In their research, published in Science Advances on April 22, teams from the Francis Crick Institute, in collaboration with researchers at Imperial College London, Kings College London and UCL (University College London), found that biliverdin and bilirubin, natural molecules present in the body, can suppress the binding of antibodies to the coronavirus spike.

The scientists discovered that the SARS-CoV-2 spike protein strongly binds to biliverdin, a molecule which was giving these proteins an unusual green coloration.

Working with teams at Imperial College London, UCL and Kings College London, they found that this natural molecule reduced antibody binding to the spike. They used blood sera and antibodies from people who were previously infected with SARS-CoV-2 and found that biliverdin could suppress the binding of human antibodies to the spike by as much as 30-50 percent, with some antibodies becoming ineffective at neutralizing the virus.

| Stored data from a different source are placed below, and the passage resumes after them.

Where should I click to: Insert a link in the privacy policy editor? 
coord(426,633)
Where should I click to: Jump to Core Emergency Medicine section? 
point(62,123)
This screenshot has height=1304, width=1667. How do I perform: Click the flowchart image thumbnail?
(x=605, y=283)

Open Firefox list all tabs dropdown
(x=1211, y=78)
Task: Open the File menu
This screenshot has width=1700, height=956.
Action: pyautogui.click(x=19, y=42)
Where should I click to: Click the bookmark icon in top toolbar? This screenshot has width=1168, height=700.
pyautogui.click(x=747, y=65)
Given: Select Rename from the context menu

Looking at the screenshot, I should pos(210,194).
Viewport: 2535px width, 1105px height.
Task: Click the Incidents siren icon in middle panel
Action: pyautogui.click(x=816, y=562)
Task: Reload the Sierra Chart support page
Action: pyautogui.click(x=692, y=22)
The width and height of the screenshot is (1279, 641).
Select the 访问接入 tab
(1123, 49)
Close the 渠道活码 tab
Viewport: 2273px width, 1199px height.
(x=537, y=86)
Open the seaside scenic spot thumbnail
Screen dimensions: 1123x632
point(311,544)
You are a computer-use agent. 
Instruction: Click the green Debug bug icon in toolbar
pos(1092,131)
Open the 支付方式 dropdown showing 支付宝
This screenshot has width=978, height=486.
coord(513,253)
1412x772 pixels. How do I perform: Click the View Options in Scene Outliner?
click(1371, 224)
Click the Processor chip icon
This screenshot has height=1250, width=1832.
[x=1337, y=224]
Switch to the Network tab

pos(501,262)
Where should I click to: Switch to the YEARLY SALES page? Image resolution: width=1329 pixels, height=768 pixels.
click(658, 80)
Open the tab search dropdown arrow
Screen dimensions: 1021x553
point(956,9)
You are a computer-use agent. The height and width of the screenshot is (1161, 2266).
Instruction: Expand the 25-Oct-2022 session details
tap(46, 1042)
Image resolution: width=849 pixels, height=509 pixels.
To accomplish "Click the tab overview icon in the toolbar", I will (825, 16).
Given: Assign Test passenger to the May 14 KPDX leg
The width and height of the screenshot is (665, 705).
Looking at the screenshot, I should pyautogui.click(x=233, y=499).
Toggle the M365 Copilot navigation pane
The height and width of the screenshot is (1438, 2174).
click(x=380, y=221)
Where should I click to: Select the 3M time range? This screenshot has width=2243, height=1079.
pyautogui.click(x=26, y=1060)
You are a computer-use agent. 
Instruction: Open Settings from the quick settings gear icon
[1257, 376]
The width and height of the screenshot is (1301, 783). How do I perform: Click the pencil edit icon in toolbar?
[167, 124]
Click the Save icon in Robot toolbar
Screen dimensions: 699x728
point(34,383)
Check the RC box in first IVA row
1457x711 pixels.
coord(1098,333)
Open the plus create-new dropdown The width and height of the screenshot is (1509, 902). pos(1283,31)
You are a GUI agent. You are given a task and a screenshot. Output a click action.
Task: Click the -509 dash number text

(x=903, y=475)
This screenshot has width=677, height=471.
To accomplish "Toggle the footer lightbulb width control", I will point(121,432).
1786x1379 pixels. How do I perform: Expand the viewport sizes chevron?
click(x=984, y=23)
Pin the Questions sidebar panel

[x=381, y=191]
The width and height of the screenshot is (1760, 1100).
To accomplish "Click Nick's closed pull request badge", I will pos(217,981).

Such a significant impact was completely unexpected, as biliverdin only binds to a very small patch on the virus’ surface. To find out the mechanism at work, the team at the Crick used cryo-electron microscopy and X-ray crystallography to look in detail at the interactions between the spike, the antibodies and biliverdin.

They found that biliverdin attaches to the spike N-terminal domain and stabilizes it so that the spike is not able to open up and expose parts of its structure. This means that some antibodies are not able to access their target sites and so cannot bind to and neutralize the virus.